### Collected data entries
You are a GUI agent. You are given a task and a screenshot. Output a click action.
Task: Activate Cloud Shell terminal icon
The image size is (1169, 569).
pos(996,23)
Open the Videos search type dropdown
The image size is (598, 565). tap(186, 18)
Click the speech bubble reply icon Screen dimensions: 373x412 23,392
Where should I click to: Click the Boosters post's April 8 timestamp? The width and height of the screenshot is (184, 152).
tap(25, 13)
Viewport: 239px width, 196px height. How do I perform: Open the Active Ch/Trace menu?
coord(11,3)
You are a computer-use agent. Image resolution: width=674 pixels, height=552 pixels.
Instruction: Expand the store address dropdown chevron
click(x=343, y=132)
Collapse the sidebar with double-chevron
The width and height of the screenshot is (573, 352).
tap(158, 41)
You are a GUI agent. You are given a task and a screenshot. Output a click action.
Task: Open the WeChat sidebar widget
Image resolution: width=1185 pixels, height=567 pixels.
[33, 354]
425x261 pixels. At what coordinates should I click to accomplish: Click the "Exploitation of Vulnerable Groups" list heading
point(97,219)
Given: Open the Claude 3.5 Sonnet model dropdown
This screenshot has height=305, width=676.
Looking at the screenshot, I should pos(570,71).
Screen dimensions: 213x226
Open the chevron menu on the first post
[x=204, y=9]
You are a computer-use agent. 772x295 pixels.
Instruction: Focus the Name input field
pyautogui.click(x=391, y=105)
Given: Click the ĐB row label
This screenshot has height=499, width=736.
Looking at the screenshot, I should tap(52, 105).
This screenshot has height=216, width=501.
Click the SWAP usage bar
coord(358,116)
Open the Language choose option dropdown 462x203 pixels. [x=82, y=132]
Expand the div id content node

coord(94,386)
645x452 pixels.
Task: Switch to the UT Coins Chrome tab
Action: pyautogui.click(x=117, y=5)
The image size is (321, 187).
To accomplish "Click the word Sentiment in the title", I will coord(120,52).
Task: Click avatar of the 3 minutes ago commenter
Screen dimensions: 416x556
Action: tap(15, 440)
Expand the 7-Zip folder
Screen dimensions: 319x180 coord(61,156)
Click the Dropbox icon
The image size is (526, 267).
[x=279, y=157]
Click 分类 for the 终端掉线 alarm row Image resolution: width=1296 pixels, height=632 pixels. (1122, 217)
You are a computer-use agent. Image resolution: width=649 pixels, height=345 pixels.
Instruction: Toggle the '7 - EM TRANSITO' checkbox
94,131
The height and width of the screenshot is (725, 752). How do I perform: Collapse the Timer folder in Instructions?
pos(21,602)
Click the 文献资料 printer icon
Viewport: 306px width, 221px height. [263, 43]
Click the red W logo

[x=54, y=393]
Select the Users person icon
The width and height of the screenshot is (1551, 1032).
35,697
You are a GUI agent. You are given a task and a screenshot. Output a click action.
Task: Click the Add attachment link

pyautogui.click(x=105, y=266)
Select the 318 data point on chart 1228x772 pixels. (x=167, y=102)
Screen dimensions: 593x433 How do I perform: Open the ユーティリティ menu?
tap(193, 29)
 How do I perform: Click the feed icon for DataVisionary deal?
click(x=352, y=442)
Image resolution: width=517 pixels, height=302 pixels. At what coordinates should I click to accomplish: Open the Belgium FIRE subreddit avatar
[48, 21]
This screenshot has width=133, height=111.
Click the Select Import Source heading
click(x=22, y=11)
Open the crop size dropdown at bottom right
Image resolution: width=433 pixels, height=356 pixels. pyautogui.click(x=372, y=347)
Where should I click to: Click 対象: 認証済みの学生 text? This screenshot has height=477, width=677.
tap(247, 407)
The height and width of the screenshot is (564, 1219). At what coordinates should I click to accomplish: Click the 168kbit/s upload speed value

### ACTIVITY
The records above must be written out again exactly.

### SOLUTION FOR THIS PROBLEM
You are a GUI agent. You are given a task and a screenshot. Output a click action.
Task: Activate Cloud Shell terminal icon
The image size is (1169, 569).
pos(996,23)
Open the Videos search type dropdown
The image size is (598, 565). tap(186, 18)
Click the speech bubble reply icon Screen dimensions: 373x412 23,392
Where should I click to: Click the Boosters post's April 8 timestamp? The width and height of the screenshot is (184, 152).
tap(25, 13)
Viewport: 239px width, 196px height. How do I perform: Open the Active Ch/Trace menu?
coord(11,3)
You are a computer-use agent. Image resolution: width=674 pixels, height=552 pixels.
Instruction: Expand the store address dropdown chevron
click(x=343, y=132)
Collapse the sidebar with double-chevron
The width and height of the screenshot is (573, 352).
tap(158, 41)
You are a GUI agent. You are given a task and a screenshot. Output a click action.
Task: Open the WeChat sidebar widget
Image resolution: width=1185 pixels, height=567 pixels.
[33, 354]
425x261 pixels. At what coordinates should I click to accomplish: Click the "Exploitation of Vulnerable Groups" list heading
point(97,219)
Given: Open the Claude 3.5 Sonnet model dropdown
This screenshot has height=305, width=676.
Looking at the screenshot, I should pos(570,71).
Screen dimensions: 213x226
Open the chevron menu on the first post
[x=204, y=9]
You are a computer-use agent. 772x295 pixels.
Instruction: Focus the Name input field
pyautogui.click(x=391, y=105)
Given: Click the ĐB row label
This screenshot has height=499, width=736.
Looking at the screenshot, I should tap(52, 105).
This screenshot has height=216, width=501.
Click the SWAP usage bar
coord(358,116)
Open the Language choose option dropdown 462x203 pixels. [x=82, y=132]
Expand the div id content node

coord(94,386)
645x452 pixels.
Task: Switch to the UT Coins Chrome tab
Action: pyautogui.click(x=117, y=5)
The image size is (321, 187).
To accomplish "Click the word Sentiment in the title", I will coord(120,52).
Task: Click avatar of the 3 minutes ago commenter
Screen dimensions: 416x556
Action: tap(15, 440)
Expand the 7-Zip folder
Screen dimensions: 319x180 coord(61,156)
Click the Dropbox icon
The image size is (526, 267).
[x=279, y=157]
Click 分类 for the 终端掉线 alarm row Image resolution: width=1296 pixels, height=632 pixels. (1122, 217)
You are a computer-use agent. Image resolution: width=649 pixels, height=345 pixels.
Instruction: Toggle the '7 - EM TRANSITO' checkbox
94,131
The height and width of the screenshot is (725, 752). How do I perform: Collapse the Timer folder in Instructions?
pos(21,602)
Click the 文献资料 printer icon
Viewport: 306px width, 221px height. [263, 43]
Click the red W logo

[x=54, y=393]
Select the Users person icon
The width and height of the screenshot is (1551, 1032).
35,697
You are a GUI agent. You are given a task and a screenshot. Output a click action.
Task: Click the Add attachment link

pyautogui.click(x=105, y=266)
Select the 318 data point on chart 1228x772 pixels. (x=167, y=102)
Screen dimensions: 593x433 How do I perform: Open the ユーティリティ menu?
tap(193, 29)
 How do I perform: Click the feed icon for DataVisionary deal?
click(x=352, y=442)
Image resolution: width=517 pixels, height=302 pixels. At what coordinates should I click to accomplish: Open the Belgium FIRE subreddit avatar
[48, 21]
This screenshot has width=133, height=111.
Click the Select Import Source heading
click(x=22, y=11)
Open the crop size dropdown at bottom right
Image resolution: width=433 pixels, height=356 pixels. pyautogui.click(x=372, y=347)
Where should I click to: Click 対象: 認証済みの学生 text? This screenshot has height=477, width=677.
tap(247, 407)
The height and width of the screenshot is (564, 1219). At what coordinates should I click to accomplish: Click the 168kbit/s upload speed value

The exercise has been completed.